The reconstructed text will be missing punctuation and most capitalisation.
did | The document id of the document to reconstruct |
length | Number of bytes of text to aim for - note that slightly more may be returned (default: 0 meaning unlimited) |
prefix | Term prefix to reconstruct (default: none) |
start_pos | First position to reconstruct (default: 0) |
end_pos | Last position to reconstruct (default: 0 meaning all) |
bool Xapian::Database::reopen | ( | ) |
Reopen the database at the latest available revision.
Xapian databases (at least with most backends) support versioning such that a Database object uses a snapshot of the database. However, write operations may cause this snapshot to be discarded, which can cause Xapian::DatabaseModifiedError to be thrown. You can recover from this situation by calling reopen() and restarting the search operation.
All shards are updated to the latest available revision. This should be a cheap operation if they're already at the latest revision, so if you're using the same Database object for many searches it's reasonable to call reopen() before each search.
Xapian::DatabaseError | is thrown if close() has been called on any of the shards. |
Xapian::TermIterator Xapian::Database::spellings_begin | ( | ) | const |
An iterator which returns all the spelling correction targets.
This returns all the words which are considered as targets for the spelling correction algorithm. The frequency of each word is available as the term frequency of each entry in the returned iterator.
Xapian::TermIterator Xapian::Database::synonym_keys_begin | ( | const std::string & | prefix = std::string() | ) | const |
An iterator which returns all terms which have synonyms.
prefix | If non-empty, only terms with this prefix are returned. |
Xapian::TermIterator Xapian::Database::synonyms_begin | ( | const std::string & | term | ) | const |
An iterator which returns all the synonyms for a given term.
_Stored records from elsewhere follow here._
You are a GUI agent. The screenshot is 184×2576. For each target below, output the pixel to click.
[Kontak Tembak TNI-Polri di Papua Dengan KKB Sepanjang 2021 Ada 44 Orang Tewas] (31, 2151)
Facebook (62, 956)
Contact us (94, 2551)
term | The term to return synonyms for. |
bool Xapian::Database::term_exists | ( | const std::string & | term | ) | const |
Test is a particular term is present in any document.
term | The term to test for. An empty string acts as a special pseudo-term which indexes all the documents in the database, so returns true if the database contains any documents. |
db.term_exists(t) gives the same answer as db.get_termfreq(t) != 0, but is typically more efficient.
TermIterator Xapian::Database::termlist_begin | ( | Xapian::docid | did | ) | const |
Start iterating the terms in a document.
did | The document id to iterate terms from |
The terms are returned ascending string order (by byte value).
Xapian::Database Xapian::Database::unlock | ( | ) |
Release a database write lock.
If called on a read-only database then the same database is returned.
If called on a writable database, the object this method was called on is closed.